> [AUFGABEN]
a. Welche Dinge stehen laut dem Text über das Streitgespräch auf dem Marktplatz neben dem Gauklerbrunnen bereit? Nenne sie alle.
b. Setze den Text über das Streitgespräch auf dem Marktplatz nach seinem letzten Satz fort.

━━ VORGEGEBENER TEXT

Wie zu Platons Zeiten: Streitgespräch auf dem Marktplatz

3.7.2017, 21:00 Uhr
Wie zu Platons Zeiten: Streitgespräch auf dem Marktplatz

© Foto: Hans-Joachim Winckler

Neben dem Gauklerbrunnen stehen Stühle, Bänke und Sonnenschirme bereit, auf einer Pinnwand prangen Luther- und Bibelzitate zum Thema Lohn und Arbeit, auf einer zweiten Wand befestigen Zuhörer Parolen mit Ideen. Vor dem Publikum nehmen geladene Gäste Platz. Ein Stuhl in der Runde bleibt frei, für jeden, der sich einbringen will.

━━━━
━━ DATENTEIL

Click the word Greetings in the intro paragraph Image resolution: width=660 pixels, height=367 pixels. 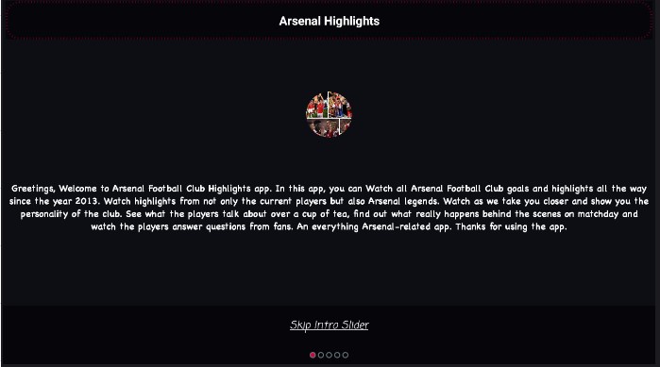tap(33, 189)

━━━━

> [LÖSUNGEN]
a. Stühle, Bänke und Sonnenschirme

b.
"Den Armen zu geben, ist besser, als sich einen Ablass zu kaufen", zitiert Dekan Sichelstiel Martin Luther. Ablässe gibt es heute nicht mehr, Armut hingegen immer noch. Zum Beispiel bei Menschen, deren Arbeit trotz allem Bemühen nicht zum Leben reicht. Dabei brumme doch die Konjunktur, bewege sich die Zahl der Beschäftigten auf dem Höchstniveau, wie Fürths IHK-Geschäftsstellenleiter Gerhard Fuchs versichert. "Den Mangel an Fachkräften müssen wir beseitigen", sagt Fuchs. Die Lösung: "Qualifizierung und Fortbildung".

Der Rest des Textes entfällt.